Direktur PT Laba Forexindo Berjangka Ibrahim Assuaibi menuturkan, sentimen domestik berdasarkan prediksi dari Bank Dunia, Dana Moneter Internasional (IMF), maupun Bank Indonesia (BI) memperkirakan bahwa pertumbuhan ekonomi Indonesia pada 2024 dan 2025 akan melebihi 5 persen.
Ia menyoroti, proyeksi pertumbuhan ekonomi tersebut merujuk atas kondisi ekonomi Indonesia di Asia Tenggara yang relatif stabil.
Dalam hal ini, pertumbuhan data ekonomi Indonesia dinilai cukup positif. Meskipun mengalami deflasi selama lima bulan berturut-turut, ekonomi Indonesia diperkirakan akan tetap stabil di kisaran 5 persen-5,1 persen.
Kondisi tersebut mendorong pelaku pasar dan investor kembali masuk ke pasar domestik. Faktor internal ini juga berkontribusi pada penguatan kembali nilai tukar rupiah.
Pada sentimen eksternal, Bank sentral Amerika Serikat atau The Fed, diperkirakan akan kembali menurunkan suku bunga acuannya, Fed Funds Rate (FFR), pada November 2024. Potensi penurunan ini berkisar antara 25 hingga 50 basis poin.

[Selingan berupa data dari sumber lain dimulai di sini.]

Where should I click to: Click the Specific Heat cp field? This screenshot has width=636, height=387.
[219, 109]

Pada awal perdagangan Senin (14/10), rupiah dibuka melemah 32 poin atau 0,21 persen menjadi Rp15.610. Pada penutupan awal pekan ini diprediksi akan melaju positif ke level Rp15.500 per dolar AS.
Tak senada dengan Ibrahim, Pengamat Pasar Keuangan Lukman Leong memperkirakan bahwa rupiah akan mengalami pelemahan terhadap dolar AS setelah data produsen AS dirilis dengan angka yang lebih tinggi dari ekspektasi.

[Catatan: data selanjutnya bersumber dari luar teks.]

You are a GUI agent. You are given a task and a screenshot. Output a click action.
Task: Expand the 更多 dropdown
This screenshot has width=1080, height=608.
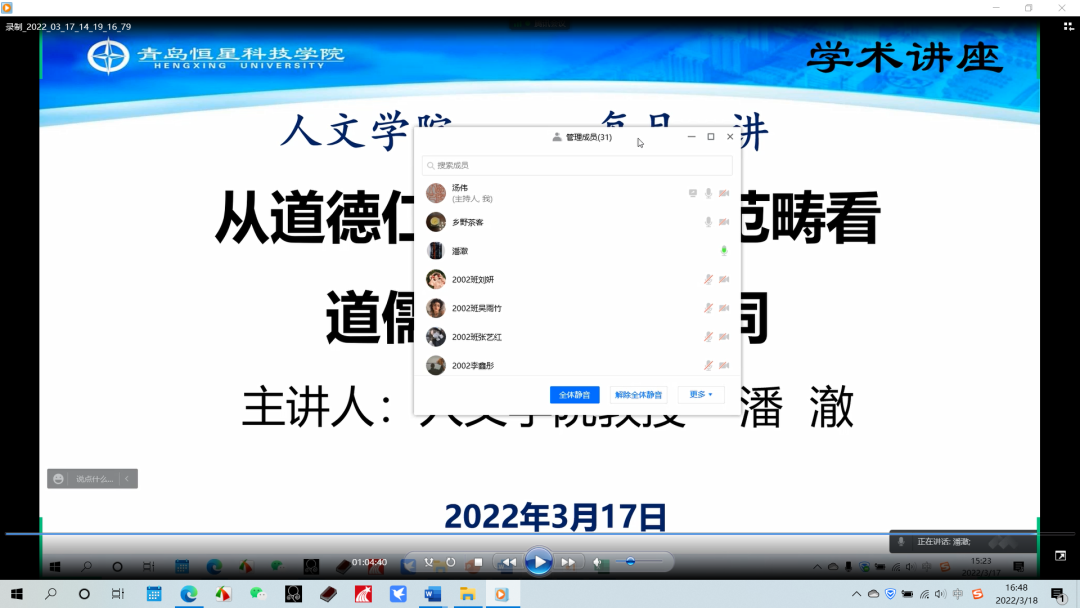pos(701,395)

"Rupiah diperkirakan akan dibuka melemah terhadap dolar AS yang menguat setelah data inflasi produsen AS lebih tinggi dari perkiraan," kata Lukman dikutip dari IDN Times, Senin (10/10).
Selain itu, rupiah juga menghadapi tekanan dipicu oleh pengumuman stimulus ekonomi China yang belum memberikan kepastian terhadap investor.